■ PROBLEMS TO WORK ON:
**A.** Write out the part of the central limit theorem text below word for word. Begin at the words "Unpacking wealth a" and stop after "a Pareto distribution.".
**B.** Go on with the central limit theorem discussion below, starting right after its last sentence.

The missing assumptions are that the number of genes is large, independently distributed (i.e. no correlations among different genes), and identically distributed. And the whopper: that nurture has no impact.
You can weaken some of those assumptions, but there are strong correlations amongst various genes, and between genes and nurture. And, one "nurture" variable is overwhelmingly correlated to many others: wealth.
Unpacking wealth a little, for the sake of a counterexample: one can consider it to be the sum of a huge number of random variables. If the central limit theorem applied to any sum of random variables, it should be Gaussian, right? Nope, it's much closer to a Pareto distribution.
In summary: the conclusion of the central limit theorem is very appealing to apply everywhere. But like any theorem, you need to pay close attention to the preconditions before you make that leap.
"Number of genes is large" is what I said, that's not a missing assumption, I said that explicitly.

■ RECORDS SUPPLIED:
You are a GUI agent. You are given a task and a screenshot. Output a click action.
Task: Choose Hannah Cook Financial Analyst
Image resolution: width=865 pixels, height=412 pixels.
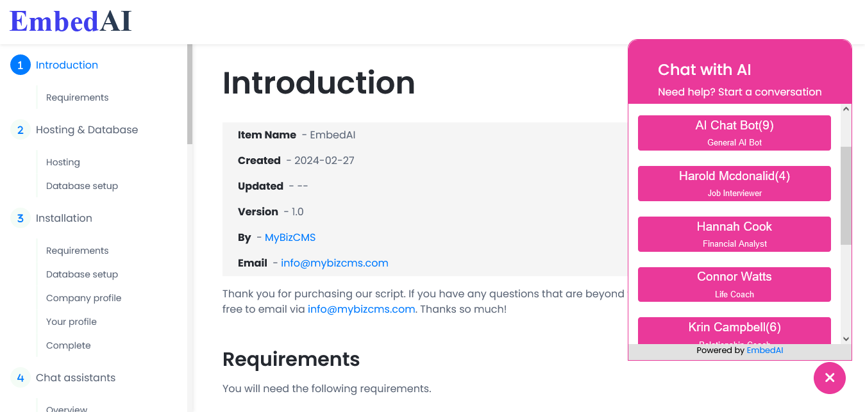pos(734,234)
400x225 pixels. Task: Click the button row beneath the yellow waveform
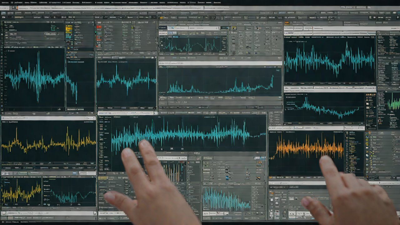pyautogui.click(x=48, y=173)
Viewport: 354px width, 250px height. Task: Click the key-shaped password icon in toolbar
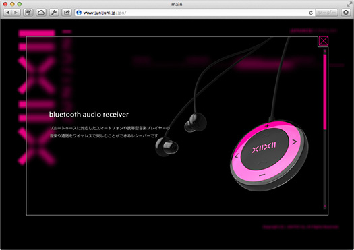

■ ANSWERS TO EACH TASK:
**A.**
Unpacking wealth a little, for the sake of a counterexample: one can consider it to be the sum of a huge number of random variables. If the central limit theorem applied to any sum of random variables, it should be Gaussian, right? Nope, it's much closer to a Pareto distribution.

**B.**
The nurture/nature relationship to IQ has been well-studied for many decades. There are easy and obvious ways to figure this out by looking at identical twins raised in different homes, adopted children and how much they resemble their birth parents vs adopted parents, etc. Idealists always like to drag out nurture effects on IQ like it's some kind of mystery when it's a well-studied and well-solved empirical question.
It easily includes nature impact for the same reasons: an incredible amount of nuture items are both Gaussian distributed and the population sampled is large.
Wealth being distributed as Pareto would imply its effects on nuture are not Pareto since the effects of wealth are not proportional to wealth. At best there’s diminishing returns. Having 100x the wealth won’t give 100x intelligence, 100x the lifespan, etc. And once you realize this, it’s not far till the math yields another Gaussian.
Doesn't this assume a linear relationship between relevant alleles and the given trait though?